At a boba shop in Los Angeles, Alexander Yoo sits with his green milk tea. He’s wearing a short-sleeve collared shirt and khakis. His black messenger bag is propped against the table stand.

He speaks about himself openly, like he’s done this many times before. His father is Korean; his mother is Filipino. He recently celebrated his 30th birthday in Las Vegas. He’ll unabashedly belt Journey ballads at karaoke lounges. He loved Will Ferrell in “Blades of Glory.” 

And, of course, there’s what we came to hear: a descriptor that Yoo hopes will one day be as easy for the world to digest as any other.

He used to be a woman.

Yoo identifies as transgender, an umbrella term that refers to people whose gender identity differs from conventional expectations of what it means to be male or female. It includes those who have gone through sex reassignment surgery or hormone treatments. It applies to cross-dressers, those with ambiguous genitalia and those who switch between gender identities. For many in this small community, their journeys to crossing the gender divide have been filled with frustration, shame and silence.    

While the mainstream media has turned a spotlight on transgender issues, with recent stories of a transgender politician, a police commission president, a sports columnist and a prom queen, most Korean American transgender people continue to live unseen. In a culture where gender roles are rigid and issues surrounding sexuality remain taboo, they find themselves marginalized within a minority.

“In Asian American communities, there is a code of silence around LGBT (lesbian, gay, bisexual and transgender) issues, especially transgender issues,” says Cecilia Chung, deputy director of the San Francisco-based Transgender Law Center and a transgender woman herself. “There’s added shame, guilt and negative stereotypes. With male-to-female transgender people, there’s the whole idea of losing the family name.”

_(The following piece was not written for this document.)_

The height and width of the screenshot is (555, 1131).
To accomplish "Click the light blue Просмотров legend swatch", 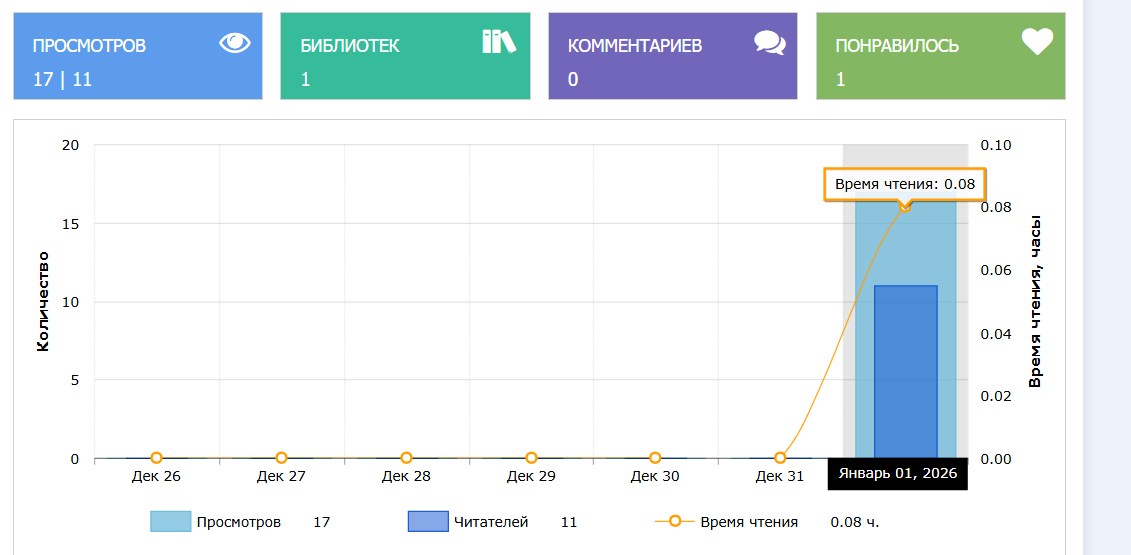I will pyautogui.click(x=170, y=522).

Yet, across the nation, Korean American transgender people are slowly emerging from the shadows, sharing their struggles and seeking support. Stepping beyond family and social stigmas, they tell their stories  — whether or not people are ready to listen.

 

“Those Are For Girls”

Growing up as a child in Los Angeles, Yoo, who went by his Korean name (many transgender people don’t wish to disclose their former names), considered himself a typical Asian overachiever. His parents were both doctors and were deeply rooted in the conservative Christian church. He went to Korean school every Saturday morning. He prayed to God every night.

Yoo looked like the other girls. He went through a floral dress phase, a preppy phase and a “perfect curls phase.” (“God, my hair took so much time. But I looked good,” he recalls.) In old scrapbooks, there are photographs of the young girl trying on her mother’s lipstick. He loved the color pink.

“I know it doesn’t sound at all like a typical textbook narrative,” says Yoo, now the founder and president of GenderQueer Revolution, a Los Angeles-based organization exploring gender and sexuality. “Sure, you hear stories where a [transgender person] says, ‘When I was a kid, I was playing with trucks.’ But that’s not me.”